Friday, January 20, 2017

Gaelic vs Gaulish vs Gallic

As an aside.  All three are very similar words being applied to a very similar people; a branch of the big Celtic ethnoi.  But all three have a completely different origin, which is a testament to the fact that just because words sound alike doesn't mean that they are.

The Gaels are the Irish and Scottish, who speak very closely related languages that (along with Manx) make up the Gaelic subfamily within Celtic.  The word appears to have originally come from a very primitive proto-Welsh, though (part of a different subfamily of Celtic)—in Old Irish, Gael was Gaoidheal, from Primitive Welsh Guoidel which meant something akin to "wild men" or "forest people."  Or maybe warrior/raider.  Probably describes the relationship that they had with the Dalriadans.

Gallic and Gaulish, although sounding very similar and referring to the exact same group (the tribal confederation that occupied what is today France, and which fought a series of famous wars against Julius Caesar, during which Caesar came, saw and conquered, after all was said and done) are completely unrelated words.

Gallic comes to us from Latin Galli and Gal(at)ai (which as you can guess, also gives us the name for the Galatians, which were still a Celtic speaking population and ethnostate in Anatolia 350 years after its founding by wandering Celtic warriors.  It probably is ultimately descended from a tribal name in use among the Celtic groups in question themselves, and Celtic etymologies have been determined and proposed for the name.  Of course, the Celts were named Keltoi by the Greeks, and Julius Caesar said that the Gauls called themselves Celtae in their own tongue.  Linguist Stefan Schumacher, on the other hand, suggests that Galli might be an exonym applied by the Romans that originally meant something along the lines of "raider, marauder, robber"—a landlocked equivalent to Viking, in other words.  Given the Roman history with the Cisalpine Gauls long before the conquest of Gallia by Caesar, this might well have been accurate (c.f.
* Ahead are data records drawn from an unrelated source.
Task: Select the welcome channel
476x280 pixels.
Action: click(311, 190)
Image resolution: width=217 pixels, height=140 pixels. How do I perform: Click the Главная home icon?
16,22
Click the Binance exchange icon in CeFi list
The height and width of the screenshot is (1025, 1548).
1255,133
Brennus of "Vae victis!" fame.  No relation to the other Brennus who defeated a Greek force at Thermopylae, reputedly sacked Delphi, and when finally driven off, went into Anatolia to found the state of Galatia—or rather, the remnants of his army did.  Brennus himself doesn't appear to have survived the attack on Greece.  According to the Greeks, anyway.)

Gaulish, on the other hand, has a Germanic origin, and comes from a Frankish word walha which meant merely "foreigner."  (In French, Frankish initial sound w is very regularly rendered with a g: Guillame = William, guerre = war, garder = ward, etc.)  In Anglo-Saxon, walha was more like wælisċ which is where the word Welsh comes from.  It also gives us the -wall in Cornwall—Cornovii (tribal name) + wall.  The Cornovii-foreigners.  It also gives us the names Wallace and Walsh, the ethnonym of the Vlachs and Walloons, Welschschweiz (the word in Swiss German for the French part of Switzerland) and even the word walnut (foreign nut; because it was grown by the Romans, not the Germanic peoples.)

Curiously, there is a theory that the origin of the word in Germanic itself comes from an early Celtic tribe, the Volcae (a branch of which the Greek raider Brennus represented).  If so, it would have  happened very early in the development of Germanic—before even the First Germanic Sound Shift, or Grimm's Law, took effect, because the effects of Grimm's law can be seen on the change from Volcae to *wolk- to *walh-.

As an aside, it is presumed that the Gallaeci who gave their name to the region of Gallicia in northern Spain and Portugal were a Hispano-Celtic speaking population, it is completely unknown what relation their name has to the the Galli or Galatai or anyone else.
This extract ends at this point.